On spam and the filtering thereof
Posted: Thu Jun 02, 2005 11:59 pm
Jonathan Pearce wrote:The text of this article was taken from archive.org's copy of the original.
Code: Select all
43 N Dec 07 Angie's Genealo (1303) *****SPAM***** 422 Genealogy Databases
44 N + Dec 07 Gamers.com ( 257) Thinking Out Loud: Holiday Gaming and the
45 N + Dec 07 Gamers.com ( 159) Gamers.com's Week In Review - New Sega Ga
46 N + Dec 09 TechOnLine Webc ( 113) *****SPAM***** Upcoming Webcasts
47 N + Dec 09 TechOnLine Webc ( 113) *****SPAM***** Upcoming Webcasts
48 N + Dec 08 eBay ( 428) And now, the choice is clear...
49 N + Dec 09 BIGWORDS ( 232) *****SPAM***** It's that time again...
50 N + Dec 09 qhjjpearce6@ema ( 122) *****SPAM***** vyleceny iuvenum jpearce I
51 N Dec 09 GameDAILY_Newsl (1625) Game industry news for December 9, 2002
Spamassassin is the king of pattern-matching spam filtering software. Bogofilter is one of many implementations of Paul Graham's Bayesian spam filtering detailed in A Plan for Spam. I chose bogofilter because someone has already conveniently packaged it and put it in Debian testing.
The reason why I have installed both sets of filters is simple. I was not blocking enough of my incoming spam using spamassassin alone, but I did not have a large (greater than a thousand) corpus of spam to train bogofilter on. However, I believe the results will be better than if I used either by itself.
In the snippet of my Mail/Junk folder above, messages beginning *****SPAM***** were tagged by spamassassin. The remaining messages were caught by bogofilter. To understand the difference between the two, let's examine the first message, 43, and the last message, 51, in more detail.
The first message is generic unsolicited bulk email. It's from someone I don't know about a service I don't care about. This is classic spam. Spamassassin is really very good about catching this sort of thing. It's from a known abusive relay and has red HTML. I'll probably never hear from this spammer again.

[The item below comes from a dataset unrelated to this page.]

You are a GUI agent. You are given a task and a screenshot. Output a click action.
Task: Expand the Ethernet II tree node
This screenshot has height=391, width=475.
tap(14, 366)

The last message is a spammer who has been sending me email for months. I don't want the damn "Game industry news". Somewhere along the line they got my email address. I can't even remember if I gave it to them or not. All I know is I don't want to look at these messages anymore. However, these messages look like solicited newsletters and dlists to spamassassin. It lets them through. However, I have accumulated enough of these particular messages to train bogofilter to spot them. As a result, bogofilter catches all of them, even though spamassassin thinks they're legit.

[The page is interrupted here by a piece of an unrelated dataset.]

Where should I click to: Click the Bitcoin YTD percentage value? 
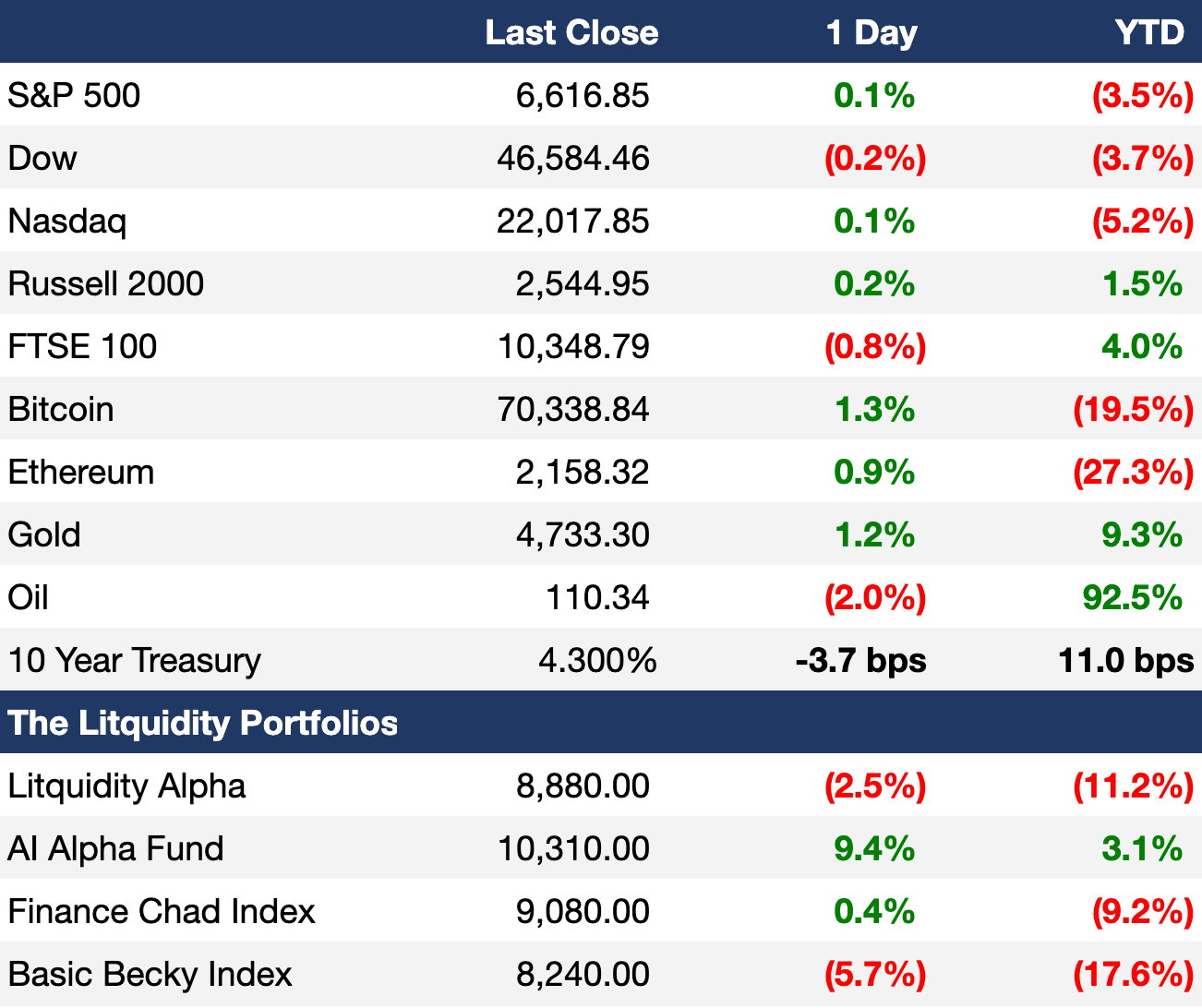[1133, 409]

Conversely, when I receive email from a new spammer about a new service or product, bogofilter simply won't know what to do with them. If I had a really large training set, maybe I could get bogofilter to spot them based on the characteristic language. I don't, at the moment. Hence, the two-pronged approach.
Currently, I let spamassassin process all my email, then bogofilter. I then decide whether to filter it based on the bogofilter score. I am experimenting with the spamassassin score. I have been using it as well to filter email, but I am going to start relying completely on the bogofilter score. Theoretically, bogofilter should start to recognize spamassassin's output as a clear indication of spam and send it on its merry way to Mail/Junk.
I haven't had a test case yet, but I am hoping this approach will result in fewer false positives. That is, bogofilter may one day overrule spamassassin if it determines that it really is a real email. If I do get a false positive or a false positive save, I'll make that known.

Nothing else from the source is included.